They had talked it over, but it hadn’t been some grand agreement. Carl had wanted to trust Bryce just enough to allow him access to a data terminal unsupervised. Tanny didn’t even want that much. Janice and her crew were getting the full story, and Bryce was using a hook-up from their local base of operations. The details would get worked out later, since the comm call had only wrapped up while they were on approach to the surface. Carl negotiated with Tanny’s nephew Zack, who through the wonders of sprawling, multi-generational families, was two years older than her.

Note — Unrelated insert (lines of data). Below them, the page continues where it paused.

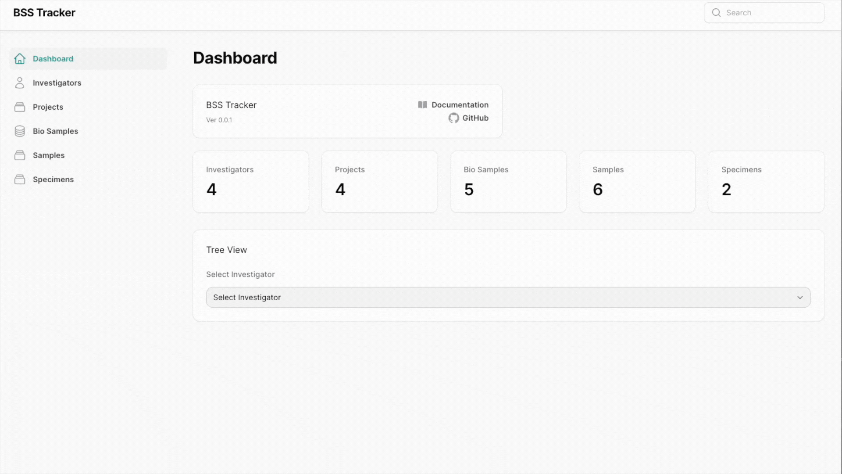Click the Samples icon in sidebar
This screenshot has height=474, width=842.
coord(20,155)
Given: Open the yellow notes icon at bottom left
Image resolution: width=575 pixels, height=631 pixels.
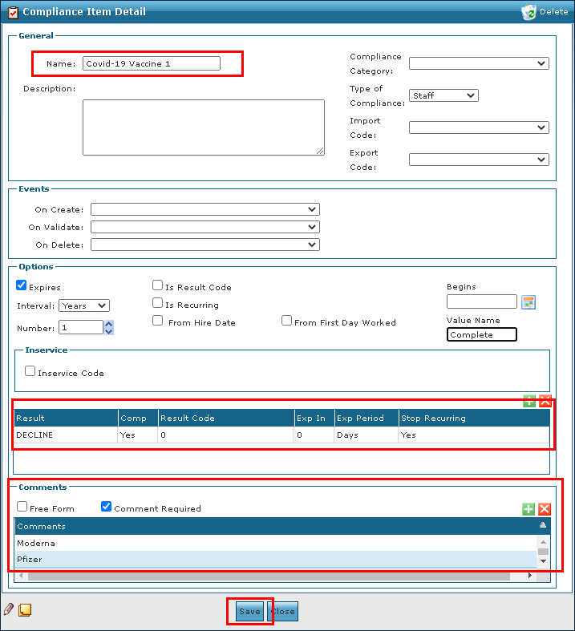Looking at the screenshot, I should (x=25, y=610).
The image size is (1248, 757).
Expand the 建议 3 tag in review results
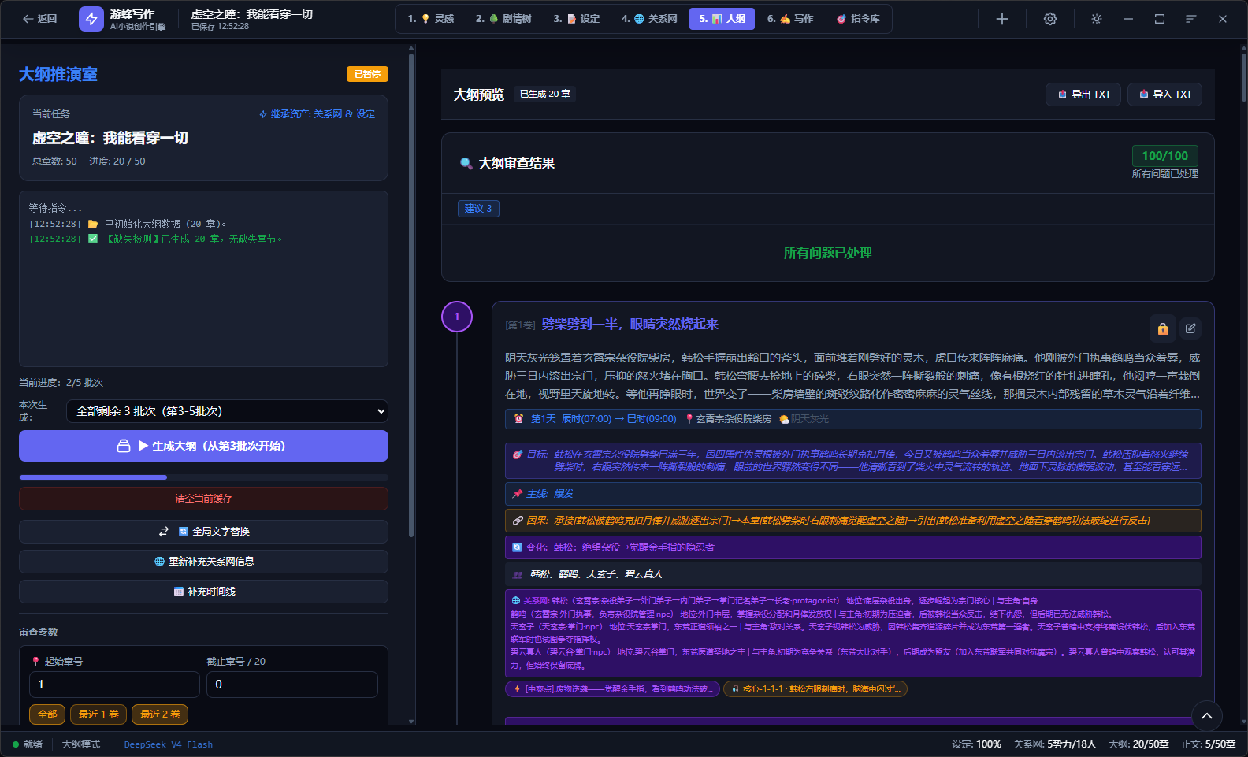[478, 209]
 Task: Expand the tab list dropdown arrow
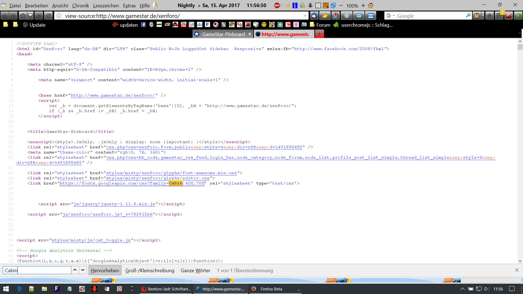520,33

She took the hover-cruiser along the outskirts of Calliope. The buildings were dingy, utilitarian, mostly pre-fab. Aside from places with prominent signage, it was hard to tell corporate offices from apartment complexes, and factories only stood out by virtue of the chemical tanks and smokestacks that clung to them like parasites.
# # #
The thought of seeing Janice again dredged up old memories. There was the time they had gone to Luna together for a week with Aunt Cerise and had been forced to share a room. Janice had spiked her shampoo with day-glow dye, the same stuff used for construction work to mark off work sites. She had retaliated by adding UV-cured epoxy to Janice’s hair gel; it had solidified seconds after she stepped outdoors. Years later, Janice had ratted out Tanny’s first boyfriend to her father, lying that Landrew Mitchell had taken her virginity. No one ever saw him again. Tanny was fifteen by then, and her own viciousness had taught her some subtlety. Janice was the subject of a series of nasty rumors that prevented her dating seriously until Tanny left to join the marines—at which point those rumors mysteriously dried up.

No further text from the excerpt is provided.